AT&T will soon begin kicking some of the company’s broadband customers offline for piracy.
Anonymous sources familiar with AT&T’s plans told Axios that the company will soon inform around a dozen broadband customers that their internet connections will be terminated due to copyright infringement. Terminating the accounts of repeat offenders is a new policy for AT&T, and comes on the heels of the company’s $86 billion acquisition of Time Warner.
In a statement provided to Motherboard, AT&T said the company will only terminate customers’ broadband connections if they ignore the entertainment industry’s repeated efforts to “educate” them about the perils of copyright infringement.
“Based on the notices we received, we identified the customer on the account and shared with them the information we received” from copyright holders, AT&T said. “We also reached out to the customer to educate them about copyright infringement and offer assistance to help prevent the activity from continuing.”
According to AT&T, a “small number of customers” who keep receiving warnings “despite our efforts to educate them” could suddenly find themselves without an internet connection.
As part of the Digital Millennium Copyright Act, ISPs are required to forward warnings about copyright infringement sent to them by the entertainment industry. But since users frequently ignore these warnings and there’s no real penalty for repeat offenses, the entertainment industry has spent years trying to up the ante by making penalties far more severe.
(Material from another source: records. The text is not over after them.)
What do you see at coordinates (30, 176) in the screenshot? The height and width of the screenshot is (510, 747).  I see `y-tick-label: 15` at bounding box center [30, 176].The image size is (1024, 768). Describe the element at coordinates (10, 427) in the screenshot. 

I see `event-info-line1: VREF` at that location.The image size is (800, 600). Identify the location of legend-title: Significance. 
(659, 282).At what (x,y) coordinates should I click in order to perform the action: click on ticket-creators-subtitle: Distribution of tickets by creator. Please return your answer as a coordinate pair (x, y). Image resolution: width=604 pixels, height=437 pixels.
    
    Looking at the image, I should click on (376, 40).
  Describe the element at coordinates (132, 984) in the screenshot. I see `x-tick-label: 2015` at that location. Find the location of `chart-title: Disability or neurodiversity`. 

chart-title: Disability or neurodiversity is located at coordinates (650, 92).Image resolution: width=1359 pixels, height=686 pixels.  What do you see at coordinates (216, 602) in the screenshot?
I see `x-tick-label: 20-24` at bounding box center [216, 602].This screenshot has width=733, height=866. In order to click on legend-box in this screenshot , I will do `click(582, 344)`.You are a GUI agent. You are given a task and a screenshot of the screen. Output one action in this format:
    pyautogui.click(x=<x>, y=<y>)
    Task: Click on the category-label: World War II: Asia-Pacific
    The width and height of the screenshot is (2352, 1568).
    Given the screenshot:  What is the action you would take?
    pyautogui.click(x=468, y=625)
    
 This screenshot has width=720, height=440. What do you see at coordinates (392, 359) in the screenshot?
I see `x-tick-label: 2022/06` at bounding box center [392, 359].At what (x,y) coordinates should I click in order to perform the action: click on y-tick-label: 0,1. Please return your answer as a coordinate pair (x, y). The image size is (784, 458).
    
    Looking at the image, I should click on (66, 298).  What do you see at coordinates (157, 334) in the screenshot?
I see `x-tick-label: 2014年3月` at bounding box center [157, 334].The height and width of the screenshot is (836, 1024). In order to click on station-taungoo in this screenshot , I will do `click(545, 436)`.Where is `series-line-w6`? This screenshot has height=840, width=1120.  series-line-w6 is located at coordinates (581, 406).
In recent years, the entertainment industry has sued ISPs they claim haven’t done enough to thwart copyright infringement, arguing broadband providers should lose their “safe harbor” liability protections under the DMCA If they refuse to terminate repeat offenders. Many smaller ISPs have been battling this contention in court, arguing they shouldn’t be saddled with the costs of playing copyright cops, especially since these efforts are often linked to so-called copyright trolls. But AT&T, now a larger broadcaster in the wake of its Time Warner acquisition, doesn’t appear poised to put up much of a fight on this front. You’ll have to work hard to get on AT&T’s bad side. The efforts are primarily being aimed at users that download a significant volume of copyrighted material, and users will need to ignore at least nine warnings before AT&T will kick you offline.
Still, critics like the Electronic Frontier Foundation have long warned that terminating consumer broadband access is a severe, problematic over-reaction to copyright infringement, especially given that broadband is increasingly seen as an essential utility. Supreme Court precedent (Packingham v North Carolina) has also been interpreted by copyright experts to indicate that booting users offline for piracy is a violation of the First Amendment. “A big problem with these private agreements is that they frequently leave Internet users without a seat at the negotiating table, and with little or no recourse when the companies involved violate users’ privacy or silence users’ online speech,” the EFF has argued. Historically, threatening pirates hasn’t really done all that much to hamper piracy, either. Many users avoid ISP and entertainment industry tracking of this sort by simply hiding their traffic behind VPNs or proxies. And since nobody tracks pirates as they float between ISPs, there’s nothing stopping a user from switching providers (assuming users actually have the option). AT&T’s efforts on this front are just the latest in a long line of similar efforts that have traditionally steered clear of kicking users offline completely.
Back in 2013 the broadband industry struck a deal with the entertainment industry on a controversial “six strikes” copyright alert system. Under that system, users received six, ever-escalating warnings about copyright infringement, in some cases even having their connections throttled or temporarily suspended until users acknowledged the warnings.
However, the “educational” material ISPs forwarded to consumers was arguably one-sided (ignoring concepts like fair use), and consumers had to pay a $35 fee to contest their innocence. That was a notable problem, given that accusations have traditionally been based on dubious information and the assumption of guilt based entirely on IP address. By 2017 the program had largely ended, and the entertainment industry has been trying to force ISPs to up the ante ever since. AT&T, for its part, seems happy to oblige.